*Required action*: Reproduce exactly the lines from the one containing "BUPATI BUKA GAWAI" through the end of the entries, including both. Drop the pictures.

*Record excerpts*:
=======
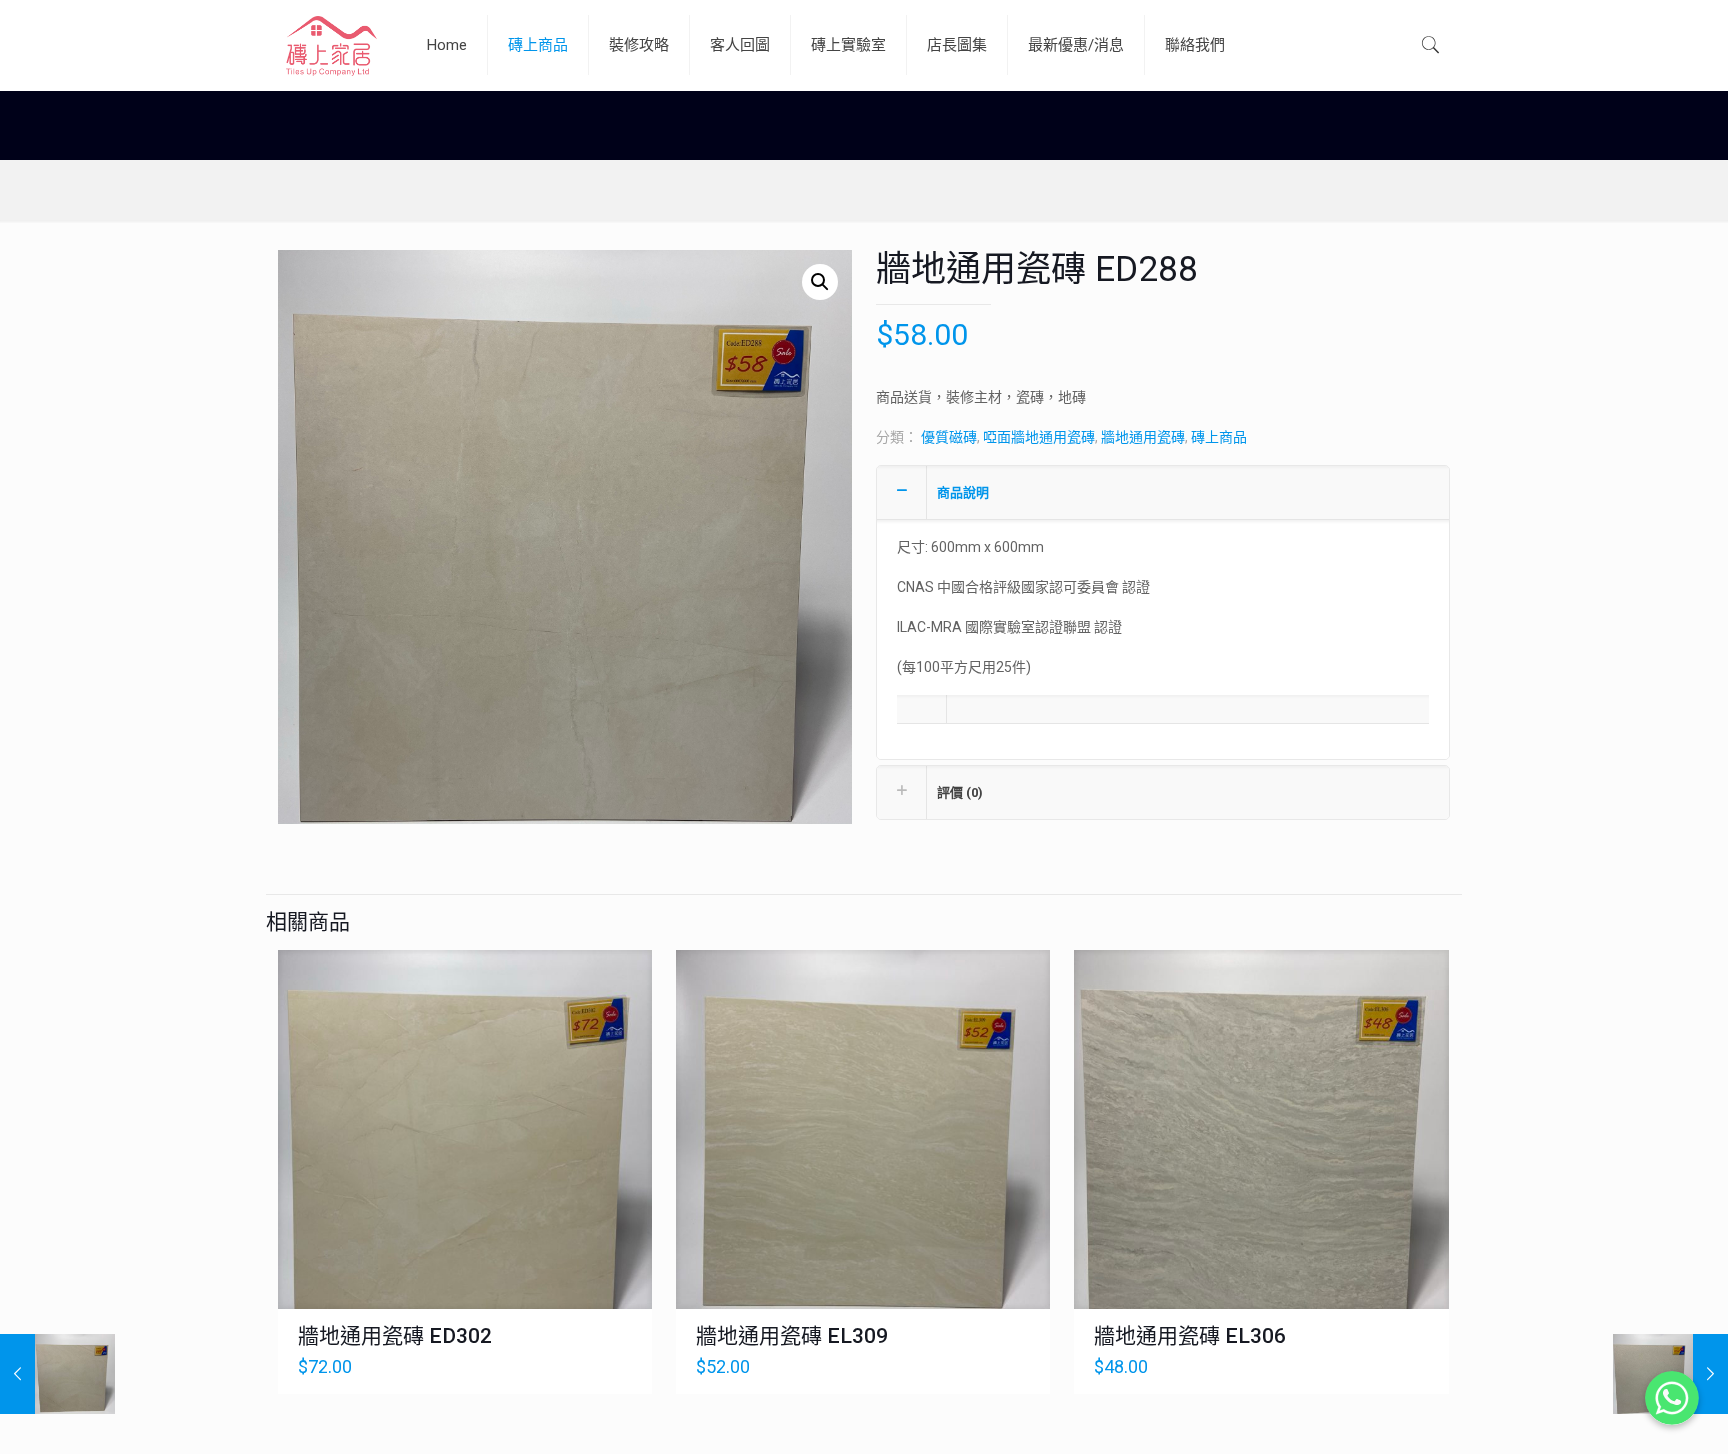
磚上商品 (1219, 437)
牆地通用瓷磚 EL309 (792, 1336)
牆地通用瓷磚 (1143, 437)
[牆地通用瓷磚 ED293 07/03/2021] (57, 1374)
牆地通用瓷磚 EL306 (1190, 1336)
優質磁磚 (949, 437)
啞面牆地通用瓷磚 (1039, 437)
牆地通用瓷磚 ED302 (395, 1336)
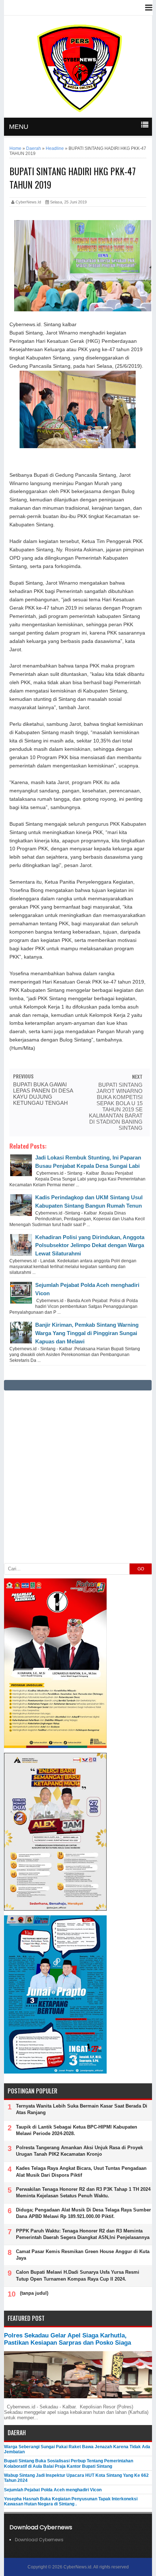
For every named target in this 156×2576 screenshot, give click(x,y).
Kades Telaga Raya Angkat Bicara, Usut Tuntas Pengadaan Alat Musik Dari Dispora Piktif (81, 2171)
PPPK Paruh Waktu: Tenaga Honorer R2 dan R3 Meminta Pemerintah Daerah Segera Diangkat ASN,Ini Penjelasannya (82, 2234)
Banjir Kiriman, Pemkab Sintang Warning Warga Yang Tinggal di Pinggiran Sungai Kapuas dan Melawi (87, 1333)
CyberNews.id (77, 2566)
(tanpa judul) (34, 2293)
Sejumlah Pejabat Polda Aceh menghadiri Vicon (53, 2489)
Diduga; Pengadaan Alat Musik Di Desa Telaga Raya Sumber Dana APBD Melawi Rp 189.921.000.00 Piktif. (83, 2213)
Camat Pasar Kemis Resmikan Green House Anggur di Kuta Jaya (82, 2255)
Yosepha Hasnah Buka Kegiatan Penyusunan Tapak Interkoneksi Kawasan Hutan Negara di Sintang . (70, 2501)
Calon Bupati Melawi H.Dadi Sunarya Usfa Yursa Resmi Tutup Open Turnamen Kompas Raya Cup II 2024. (77, 2275)
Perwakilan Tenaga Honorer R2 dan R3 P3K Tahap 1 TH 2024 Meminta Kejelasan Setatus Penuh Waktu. (83, 2192)
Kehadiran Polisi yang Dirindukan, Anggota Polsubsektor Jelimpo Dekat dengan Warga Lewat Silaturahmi (89, 1245)
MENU (18, 126)
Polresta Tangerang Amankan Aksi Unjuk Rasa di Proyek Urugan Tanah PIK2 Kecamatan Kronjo (79, 2151)
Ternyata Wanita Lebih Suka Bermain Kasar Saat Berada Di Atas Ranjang (81, 2109)
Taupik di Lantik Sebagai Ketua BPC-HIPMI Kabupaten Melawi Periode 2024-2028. (76, 2130)
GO (140, 1568)
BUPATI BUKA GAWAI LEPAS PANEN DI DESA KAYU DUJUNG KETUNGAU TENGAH (43, 1093)
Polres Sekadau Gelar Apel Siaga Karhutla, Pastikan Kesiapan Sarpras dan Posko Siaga (67, 2339)
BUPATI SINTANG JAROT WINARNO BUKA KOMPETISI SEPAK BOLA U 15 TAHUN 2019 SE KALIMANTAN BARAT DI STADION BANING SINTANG (116, 1106)
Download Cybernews (39, 2540)
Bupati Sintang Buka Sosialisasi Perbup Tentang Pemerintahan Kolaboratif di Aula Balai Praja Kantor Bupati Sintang (68, 2463)
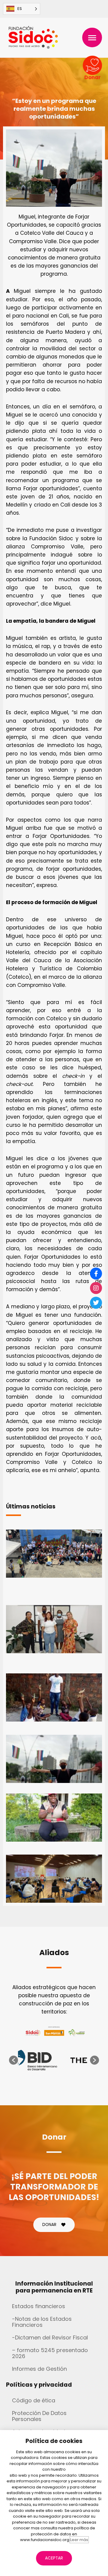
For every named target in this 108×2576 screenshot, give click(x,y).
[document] (54, 1288)
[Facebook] (96, 1273)
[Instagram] (96, 1288)
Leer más (79, 2540)
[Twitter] (96, 1303)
=======
*Answer for this exercise*:
BUPATI BUKA GAWAI LEPAS PANEN DI DESA KAYU DUJUNG KETUNGAU TENGAH (43, 1093)
Polres Sekadau Gelar Apel Siaga Karhutla, Pastikan Kesiapan Sarpras dan Posko Siaga (67, 2339)
BUPATI SINTANG JAROT WINARNO BUKA KOMPETISI SEPAK BOLA U 15 TAHUN 2019 SE KALIMANTAN BARAT DI STADION BANING SINTANG (116, 1106)
Download Cybernews (39, 2540)
Bupati Sintang Buka Sosialisasi Perbup Tentang Pemerintahan Kolaboratif di Aula Balai Praja Kantor Bupati Sintang (68, 2463)
For every named target in this 108×2576 screenshot, give click(x,y).
[document] (54, 1288)
[Facebook] (96, 1273)
[Instagram] (96, 1288)
Leer más (79, 2540)
[Twitter] (96, 1303)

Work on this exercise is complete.